# Block Insurance



## Vicki Tee (4 Nov 2011)

We used to have an estate agent employed to manage our block of houses/apartments until one of the residents decided she could do a better job. I had some alterations done on my house so I went to her to check if these would be covered under the block policy, she told me that only the common areas were covered and my house was not covered AT ALLl. I got insurance straight away. It is now due for renewal, but as it went up quite a bit I checked with the other insurance company to see what exactly the block policy covered and I was told the rebuilding of the entire block was covered so I didn't need the additional insurance. I now don't trust this woman with something as important as the insurance of my home and I have been unable so far to get a copy of the ploicy from her. What usually happens in these cases, do all the residents get copies? How will I know if she forgets to renew it? Would an estate agent have professional indemnity to cover something like that?


----------



## ontour (4 Nov 2011)

Vicki Tee said:


> What usually happens in these cases, do all the residents get copies? How will I know if she forgets to renew it? Would an estate agent have professional indemnity to cover something like that?



I have not seen that every member would get a copy of the policy but given the confusion, requesting a copy is perfectly reasonable.  There is no reason not to share it with you.



Vicki Tee said:


> Would  an estate agent have professional indemnity to cover something like  that?

☆ ☆ ☆ ☆

GOAL OF THE EXERCISE -> Write the next part of the block insurance forum thread, picking up after the last question quoted in the reply. The lines that come next are separate material and not part of the block insurance thread.

☆ ☆ ☆ ☆

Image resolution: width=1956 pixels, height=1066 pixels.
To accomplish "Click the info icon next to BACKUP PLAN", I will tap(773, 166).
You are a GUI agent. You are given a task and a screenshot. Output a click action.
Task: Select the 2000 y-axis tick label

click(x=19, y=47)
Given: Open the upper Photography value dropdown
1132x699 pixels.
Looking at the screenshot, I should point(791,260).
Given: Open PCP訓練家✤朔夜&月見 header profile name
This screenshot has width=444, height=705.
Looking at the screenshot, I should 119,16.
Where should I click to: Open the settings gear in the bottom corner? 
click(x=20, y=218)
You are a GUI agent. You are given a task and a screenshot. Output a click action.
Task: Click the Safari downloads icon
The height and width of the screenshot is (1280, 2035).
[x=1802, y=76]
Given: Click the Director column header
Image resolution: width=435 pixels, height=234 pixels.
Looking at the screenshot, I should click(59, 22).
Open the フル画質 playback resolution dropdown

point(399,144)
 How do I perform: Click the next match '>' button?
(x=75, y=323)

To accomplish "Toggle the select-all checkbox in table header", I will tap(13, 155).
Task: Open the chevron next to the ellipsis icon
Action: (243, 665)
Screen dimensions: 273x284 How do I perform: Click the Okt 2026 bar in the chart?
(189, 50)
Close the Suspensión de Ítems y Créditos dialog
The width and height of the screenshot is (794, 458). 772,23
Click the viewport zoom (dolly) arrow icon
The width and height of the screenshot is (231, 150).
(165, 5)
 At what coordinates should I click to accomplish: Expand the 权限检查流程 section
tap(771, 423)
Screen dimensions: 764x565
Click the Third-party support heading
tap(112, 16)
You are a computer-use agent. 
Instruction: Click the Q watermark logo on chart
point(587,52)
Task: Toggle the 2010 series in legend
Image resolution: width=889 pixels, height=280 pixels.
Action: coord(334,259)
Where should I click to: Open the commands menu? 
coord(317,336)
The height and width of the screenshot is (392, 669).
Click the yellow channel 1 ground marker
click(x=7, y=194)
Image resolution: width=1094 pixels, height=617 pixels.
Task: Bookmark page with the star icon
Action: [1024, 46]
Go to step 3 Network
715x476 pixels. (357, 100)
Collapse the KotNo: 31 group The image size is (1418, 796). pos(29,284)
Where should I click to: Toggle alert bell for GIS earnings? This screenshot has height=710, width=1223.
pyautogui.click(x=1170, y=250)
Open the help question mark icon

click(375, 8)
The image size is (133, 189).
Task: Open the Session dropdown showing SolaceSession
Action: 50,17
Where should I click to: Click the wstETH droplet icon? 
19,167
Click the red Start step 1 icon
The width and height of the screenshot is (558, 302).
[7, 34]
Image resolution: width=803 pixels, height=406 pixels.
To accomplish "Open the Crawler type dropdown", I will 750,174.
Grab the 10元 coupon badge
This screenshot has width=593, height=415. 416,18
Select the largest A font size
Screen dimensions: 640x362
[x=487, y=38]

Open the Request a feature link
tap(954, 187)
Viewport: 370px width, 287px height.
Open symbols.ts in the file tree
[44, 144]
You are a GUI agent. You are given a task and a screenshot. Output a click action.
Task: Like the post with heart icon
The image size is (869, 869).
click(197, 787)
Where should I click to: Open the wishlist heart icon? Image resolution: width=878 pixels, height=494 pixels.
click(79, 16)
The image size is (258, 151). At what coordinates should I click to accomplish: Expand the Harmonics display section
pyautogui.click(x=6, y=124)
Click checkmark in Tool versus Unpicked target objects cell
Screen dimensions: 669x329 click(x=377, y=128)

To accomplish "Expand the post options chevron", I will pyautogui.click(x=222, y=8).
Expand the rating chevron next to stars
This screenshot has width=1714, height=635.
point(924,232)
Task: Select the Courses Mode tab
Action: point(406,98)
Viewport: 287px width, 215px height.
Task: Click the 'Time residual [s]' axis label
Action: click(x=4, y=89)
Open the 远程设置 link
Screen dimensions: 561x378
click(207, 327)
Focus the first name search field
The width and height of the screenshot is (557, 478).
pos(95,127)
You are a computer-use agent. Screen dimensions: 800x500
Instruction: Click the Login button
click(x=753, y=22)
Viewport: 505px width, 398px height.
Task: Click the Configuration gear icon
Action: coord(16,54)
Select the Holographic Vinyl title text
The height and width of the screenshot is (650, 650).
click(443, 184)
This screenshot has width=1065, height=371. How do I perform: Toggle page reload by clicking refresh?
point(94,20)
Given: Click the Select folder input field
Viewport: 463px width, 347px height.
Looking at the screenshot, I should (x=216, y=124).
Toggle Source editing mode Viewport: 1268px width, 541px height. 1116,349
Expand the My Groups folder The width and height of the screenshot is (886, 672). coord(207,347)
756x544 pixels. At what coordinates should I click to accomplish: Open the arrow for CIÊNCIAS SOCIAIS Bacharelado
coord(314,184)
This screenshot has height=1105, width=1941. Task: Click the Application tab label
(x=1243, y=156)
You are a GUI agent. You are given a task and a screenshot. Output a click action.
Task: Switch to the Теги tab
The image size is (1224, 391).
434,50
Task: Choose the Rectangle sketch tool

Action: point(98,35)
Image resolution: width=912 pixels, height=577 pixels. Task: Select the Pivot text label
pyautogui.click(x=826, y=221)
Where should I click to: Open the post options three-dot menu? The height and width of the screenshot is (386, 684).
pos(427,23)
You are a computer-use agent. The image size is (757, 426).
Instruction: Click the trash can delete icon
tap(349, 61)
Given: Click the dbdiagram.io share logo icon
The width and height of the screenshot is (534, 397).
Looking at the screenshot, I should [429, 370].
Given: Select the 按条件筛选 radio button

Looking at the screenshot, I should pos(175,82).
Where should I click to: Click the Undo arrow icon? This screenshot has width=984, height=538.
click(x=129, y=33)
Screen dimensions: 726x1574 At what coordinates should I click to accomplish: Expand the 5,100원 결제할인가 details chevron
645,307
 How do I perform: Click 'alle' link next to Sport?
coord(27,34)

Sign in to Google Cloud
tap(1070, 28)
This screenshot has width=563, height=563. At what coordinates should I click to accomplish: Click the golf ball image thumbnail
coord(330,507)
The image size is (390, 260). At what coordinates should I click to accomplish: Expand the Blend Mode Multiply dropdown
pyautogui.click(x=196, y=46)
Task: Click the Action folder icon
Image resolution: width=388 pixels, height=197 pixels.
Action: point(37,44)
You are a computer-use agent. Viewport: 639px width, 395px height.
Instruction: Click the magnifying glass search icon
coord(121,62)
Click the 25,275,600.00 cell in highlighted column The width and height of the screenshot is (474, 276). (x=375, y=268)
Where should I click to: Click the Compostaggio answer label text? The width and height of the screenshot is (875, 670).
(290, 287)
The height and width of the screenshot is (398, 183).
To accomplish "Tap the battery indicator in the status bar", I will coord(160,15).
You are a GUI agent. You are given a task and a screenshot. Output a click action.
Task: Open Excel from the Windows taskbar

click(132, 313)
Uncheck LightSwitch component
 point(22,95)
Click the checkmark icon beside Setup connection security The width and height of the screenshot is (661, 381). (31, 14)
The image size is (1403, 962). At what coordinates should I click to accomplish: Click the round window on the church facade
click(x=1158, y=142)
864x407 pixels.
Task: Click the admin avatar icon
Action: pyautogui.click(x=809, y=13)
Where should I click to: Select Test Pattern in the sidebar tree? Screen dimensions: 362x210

☆ ☆ ☆ ☆

RESPONSE TO THIS TASK ->
Not sure where an estate agent fits in to your scenario?  DO you mean management agent?  It is the responsibility of the directors to ensure that there is insurance in place.

You refer to a house rather than an apartment or duplex.  Buildings insurance can vary based on type of unit where there are developments with apartments and houses.  It may be the case that you own the structure of your house but the management company owns the structure of the apartment blocks.


----------



## DianeC401 (4 Nov 2011)

Hi Vicki,

From my experience, it is not usual for the insurance policy schedule to be sent to Members of the Owners Management Company (OMC) but in our OMC we do have it available for members to see should they request it, and I don’t see why your neighbour has not given you this information.

You could try asking the insurance company directly for a copy? Although the policy is in the OMC’s name, as a member of the company they should be able to furnish you with this.

With regard to renewal and being sure this has been done, there should be an annual AGM at which you can ask questions and query the services provided. In addition annual audited accounts should be circulated to all members which outline costs (including insurance). 

Under new MUD legislation, the members of the OMC (ie: you and your neighbours) have to sign off on the budget for the coming year so again, insurance should be noted as part of this. 

Insurance is one of the most important (and expensive) services that the OMC provides for it's members and it would be a very serious issue if this was not paid for.  One of the conditions of your mortgage (if you have one) is that the property is properly insured so you have a very valid reason for clarifying this.

Estate Management companies can only provide services as directed by the Board of the OMC.  It’s the OMC who are responsible for ensuring that services are paid for and provided. The Estate Management Company are employed by them to do the day-to-day admin. 

If you feel that the development would better run by an Estate Management Company (and there are pros and cons to this, depending on the size of the development) you need to bring it up with the Directors of the OMC or at the AGM. Incidentally it’s likely that your neighbour is also a Director of the OMC. However there have to be at least two Directors on the Board so your neighbour should not be operating alone. Have you tried contacting the other Directors for clarification on the insurance?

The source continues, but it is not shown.